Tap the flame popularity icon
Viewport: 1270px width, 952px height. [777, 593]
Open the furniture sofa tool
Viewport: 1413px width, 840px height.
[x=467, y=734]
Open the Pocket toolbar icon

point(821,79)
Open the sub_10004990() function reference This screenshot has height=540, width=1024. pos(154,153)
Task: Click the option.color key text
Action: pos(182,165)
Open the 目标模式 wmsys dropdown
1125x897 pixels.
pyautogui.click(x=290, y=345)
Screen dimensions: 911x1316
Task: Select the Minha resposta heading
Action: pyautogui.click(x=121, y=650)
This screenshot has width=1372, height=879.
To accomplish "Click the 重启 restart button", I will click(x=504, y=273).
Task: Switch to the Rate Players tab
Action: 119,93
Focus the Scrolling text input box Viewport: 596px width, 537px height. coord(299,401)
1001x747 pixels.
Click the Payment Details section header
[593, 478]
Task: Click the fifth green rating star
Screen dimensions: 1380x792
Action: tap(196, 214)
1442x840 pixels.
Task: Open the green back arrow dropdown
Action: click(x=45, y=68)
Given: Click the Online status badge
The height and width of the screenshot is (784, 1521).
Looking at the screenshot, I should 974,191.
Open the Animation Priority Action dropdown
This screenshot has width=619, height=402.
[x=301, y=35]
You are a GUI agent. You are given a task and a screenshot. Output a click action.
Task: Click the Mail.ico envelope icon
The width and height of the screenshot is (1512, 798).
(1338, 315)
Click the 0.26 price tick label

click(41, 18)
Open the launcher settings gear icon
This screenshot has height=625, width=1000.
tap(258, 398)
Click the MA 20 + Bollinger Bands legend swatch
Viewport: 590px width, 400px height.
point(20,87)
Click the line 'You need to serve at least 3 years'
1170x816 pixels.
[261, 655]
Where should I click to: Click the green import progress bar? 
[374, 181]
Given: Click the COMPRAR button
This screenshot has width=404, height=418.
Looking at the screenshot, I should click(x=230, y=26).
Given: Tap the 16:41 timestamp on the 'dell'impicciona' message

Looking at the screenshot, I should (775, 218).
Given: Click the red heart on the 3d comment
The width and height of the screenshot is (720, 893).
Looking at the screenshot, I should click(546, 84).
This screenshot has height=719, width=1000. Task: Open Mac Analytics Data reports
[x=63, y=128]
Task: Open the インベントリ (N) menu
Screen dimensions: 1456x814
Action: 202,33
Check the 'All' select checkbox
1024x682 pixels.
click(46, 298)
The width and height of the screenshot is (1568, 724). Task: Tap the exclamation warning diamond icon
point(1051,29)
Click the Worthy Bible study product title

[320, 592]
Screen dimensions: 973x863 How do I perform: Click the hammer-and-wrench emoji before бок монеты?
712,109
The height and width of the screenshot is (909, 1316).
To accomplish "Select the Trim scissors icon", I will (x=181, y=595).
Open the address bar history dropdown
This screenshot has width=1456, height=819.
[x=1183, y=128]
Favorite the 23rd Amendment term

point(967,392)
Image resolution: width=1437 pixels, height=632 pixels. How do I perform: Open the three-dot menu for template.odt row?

What to work on → Reproduce every line of the material from the start through the line containing "Looking at the screenshot, I should (775, 218).", with that line included.

Exercise answer →
Tap the flame popularity icon
Viewport: 1270px width, 952px height. [777, 593]
Open the furniture sofa tool
Viewport: 1413px width, 840px height.
[x=467, y=734]
Open the Pocket toolbar icon

point(821,79)
Open the sub_10004990() function reference This screenshot has height=540, width=1024. pos(154,153)
Task: Click the option.color key text
Action: pos(182,165)
Open the 目标模式 wmsys dropdown
1125x897 pixels.
pyautogui.click(x=290, y=345)
Screen dimensions: 911x1316
Task: Select the Minha resposta heading
Action: pyautogui.click(x=121, y=650)
This screenshot has width=1372, height=879.
To accomplish "Click the 重启 restart button", I will click(x=504, y=273).
Task: Switch to the Rate Players tab
Action: 119,93
Focus the Scrolling text input box Viewport: 596px width, 537px height. coord(299,401)
1001x747 pixels.
Click the Payment Details section header
[593, 478]
Task: Click the fifth green rating star
Screen dimensions: 1380x792
Action: tap(196, 214)
1442x840 pixels.
Task: Open the green back arrow dropdown
Action: click(x=45, y=68)
Given: Click the Online status badge
The height and width of the screenshot is (784, 1521).
Looking at the screenshot, I should 974,191.
Open the Animation Priority Action dropdown
This screenshot has width=619, height=402.
[x=301, y=35]
You are a GUI agent. You are given a task and a screenshot. Output a click action.
Task: Click the Mail.ico envelope icon
The width and height of the screenshot is (1512, 798).
(1338, 315)
Click the 0.26 price tick label

click(41, 18)
Open the launcher settings gear icon
This screenshot has height=625, width=1000.
tap(258, 398)
Click the MA 20 + Bollinger Bands legend swatch
Viewport: 590px width, 400px height.
point(20,87)
Click the line 'You need to serve at least 3 years'
1170x816 pixels.
[261, 655]
Where should I click to: Click the green import progress bar? 
[374, 181]
Given: Click the COMPRAR button
This screenshot has width=404, height=418.
Looking at the screenshot, I should click(x=230, y=26).
Given: Tap the 16:41 timestamp on the 'dell'impicciona' message

Looking at the screenshot, I should (775, 218).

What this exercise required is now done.